En juillet 2020, la CJUE a déclaré Apple vainqueur dans une affaire de traitement fiscal préférentiel. La décision se fonde sur deux décisions fiscales prises par l’Irlande en 1991 et en 2007. En 1991, Apple a créé deux filiales irlandaises, Apple Sales International (ASI) et Apple Operations Europe (AOE). AOE enregistre tous les bénéfices d’Apple en Europe, au Moyen-Orient, en Afrique et en Inde.
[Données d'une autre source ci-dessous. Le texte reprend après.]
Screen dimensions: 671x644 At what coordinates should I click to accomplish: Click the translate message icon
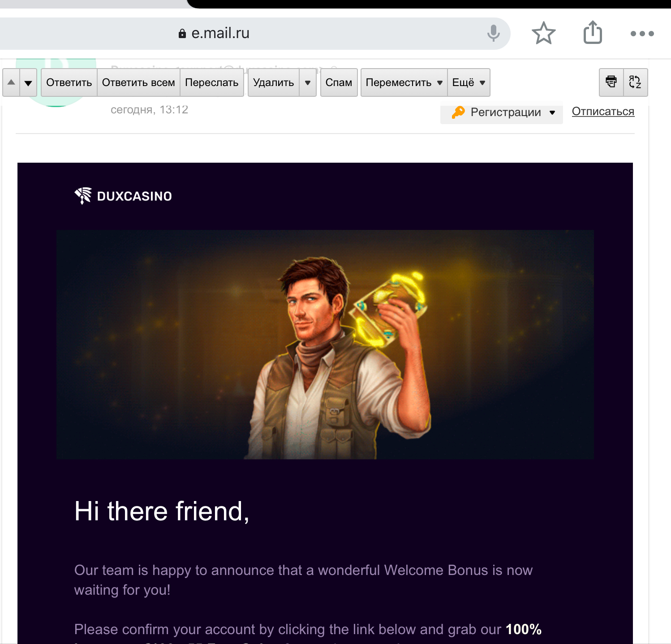[635, 82]
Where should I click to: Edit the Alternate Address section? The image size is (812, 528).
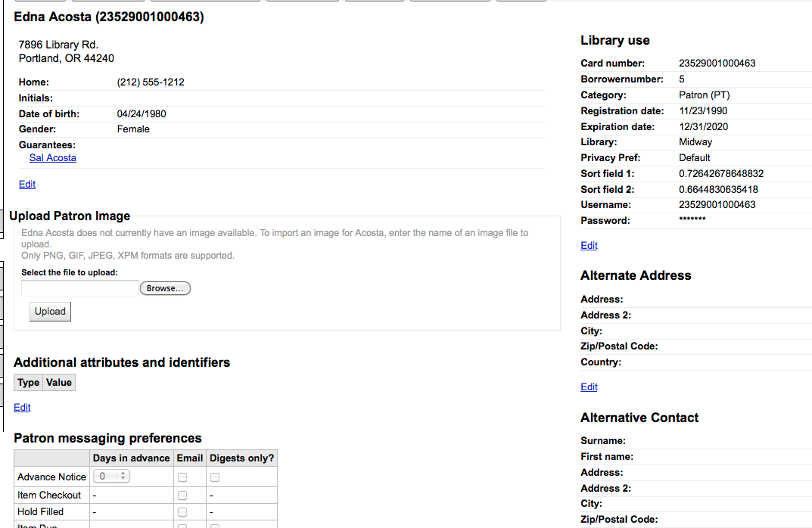point(589,387)
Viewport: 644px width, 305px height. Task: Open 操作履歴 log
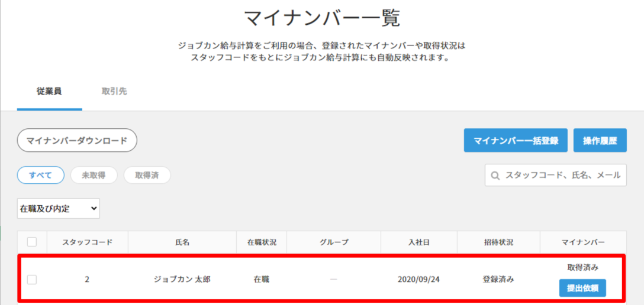coord(600,141)
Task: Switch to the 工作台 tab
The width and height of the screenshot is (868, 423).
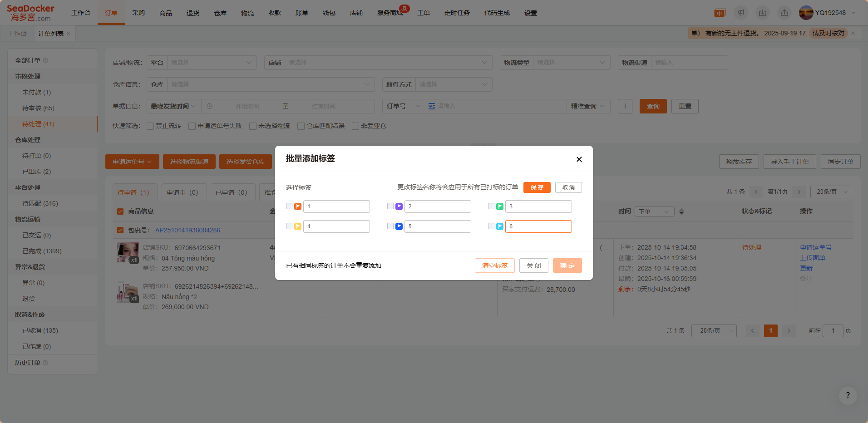Action: (x=17, y=34)
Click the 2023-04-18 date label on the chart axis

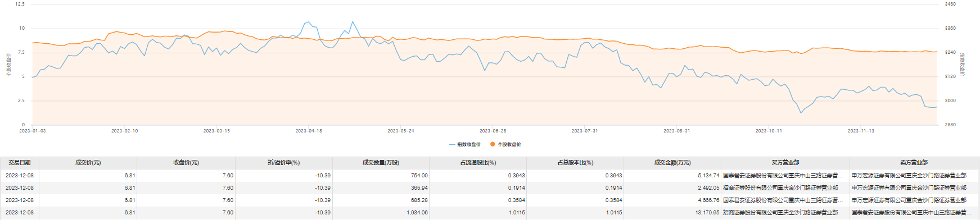tap(309, 131)
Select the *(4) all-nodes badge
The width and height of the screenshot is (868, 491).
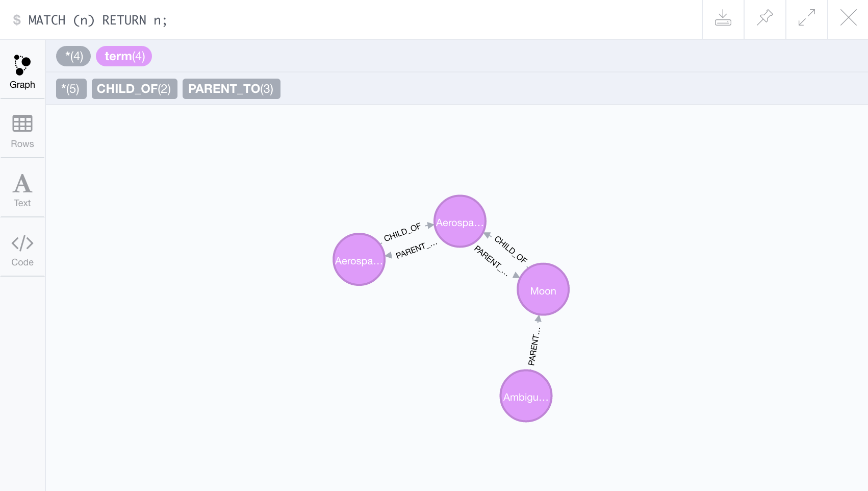click(73, 56)
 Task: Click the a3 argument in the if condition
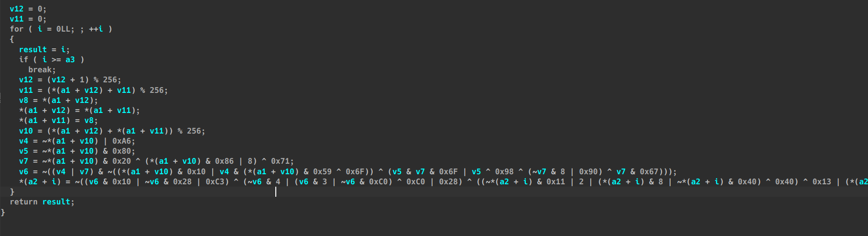click(70, 59)
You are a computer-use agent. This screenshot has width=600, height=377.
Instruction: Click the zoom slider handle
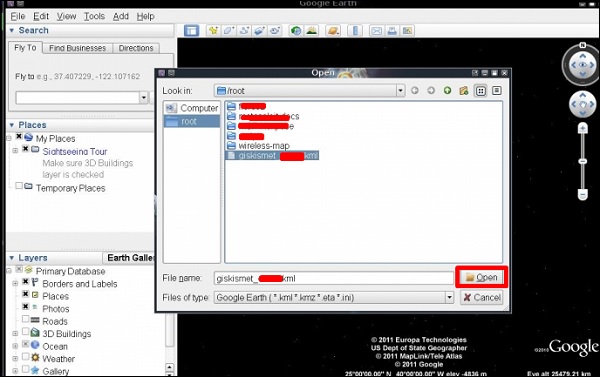pos(582,162)
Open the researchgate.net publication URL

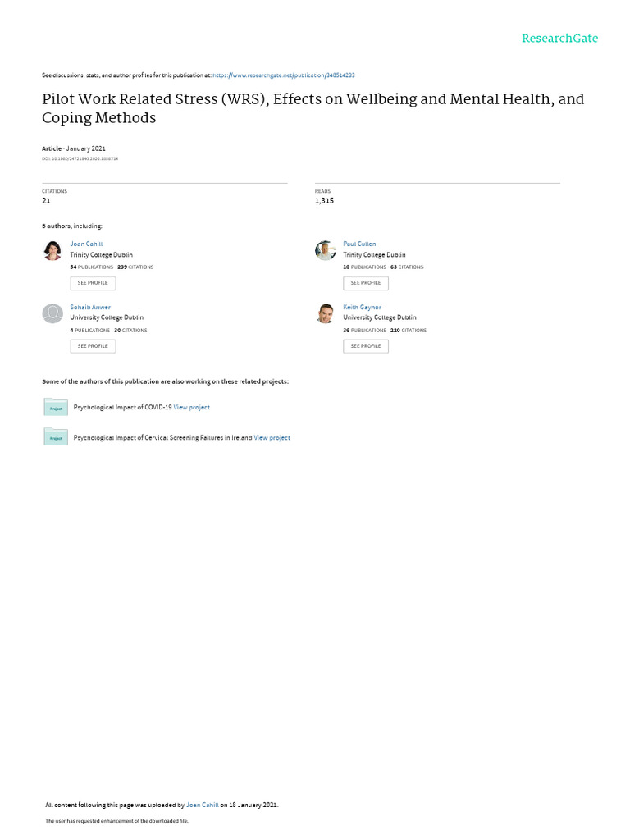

Les décisions fiscales irlandaises de 1991 et 2007 ont permis aux deux filiales d’Apple de payer des taux d’imposition annuels compris entre 0,005 % et 1 %. Ce taux est bien inférieur au taux déjà raisonnable de l’impôt sur les sociétés de 12,5 % en vigueur dans d’autres pays européens. En 2016, la Commission européenne a estimé que ces deux décisions constituaient des « aides d’État illégales et incompatibles ». La Commission a exigé du géant technologique qu’il dédommage le gouvernement irlandais pour les impôts éludés, à hauteur de 13 milliards d’euros plus les intérêts.
En 2020, la CJUE a annulé la décision de la Commission, estimant qu’elle n’avait pas réussi à prouver l’existence d’un avantage fiscal fondé sur les deux décisions de l’Irlande. La Commission a fait appel de cette décision devant la CJUE.
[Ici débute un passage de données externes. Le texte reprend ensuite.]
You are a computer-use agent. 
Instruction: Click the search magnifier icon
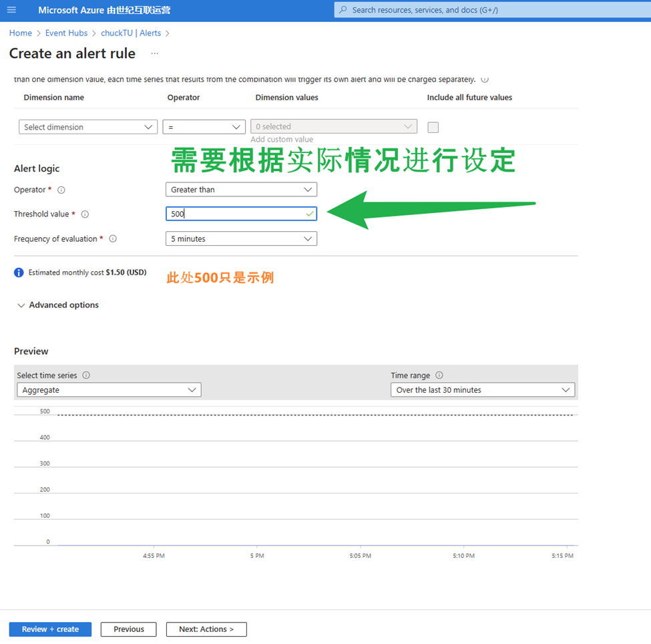[343, 10]
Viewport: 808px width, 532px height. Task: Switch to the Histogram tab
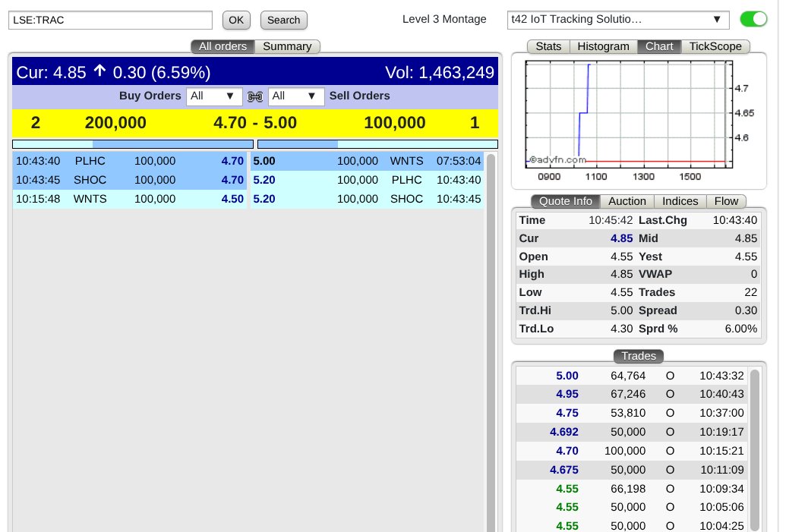tap(603, 46)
Selon les conclusions de l’avocat général de novembre 2023, le Tribunal a commis plusieurs erreurs de droit en estimant que la Commission n’avait pas suffisamment prouvé que les licences de propriété intellectuelle détenues par ASI et AOE et les bénéfices y afférents devaient être attribués aux succursales irlandaises. M. Pitruzzella estime également que le Tribunal n’a pas correctement apprécié l’existence et les conséquences de certaines erreurs méthodologiques qui auraient annulé les décisions fiscales de l’Irlande. Selon l’avocat général, le Tribunal devrait réévaluer l’affaire.
Cet arrêt s’inscrit dans le cadre de la lutte que mène l’Union européenne contre l’évasion fiscale. Il remonte à 2013 et à la commissaire européenne à la concurrence, Margarethe Vestager, qui a ouvert une enquête sur des accords fiscaux douteux conclus par plusieurs sociétés américaines avec des États membres de l’Union européenne. L’appel à une plus grande équité fiscale est le résultat de cette enquête qui s’est concentrée sur les structures douteuses mises en place par les multinationales américaines pour contourner et minimiser l’obligation fiscale sur les ventes régionales européennes. En outre, les multinationales américaines stockent indéfiniment leurs bénéfices à l’étranger en utilisant les dispositions de report du code fiscal américain.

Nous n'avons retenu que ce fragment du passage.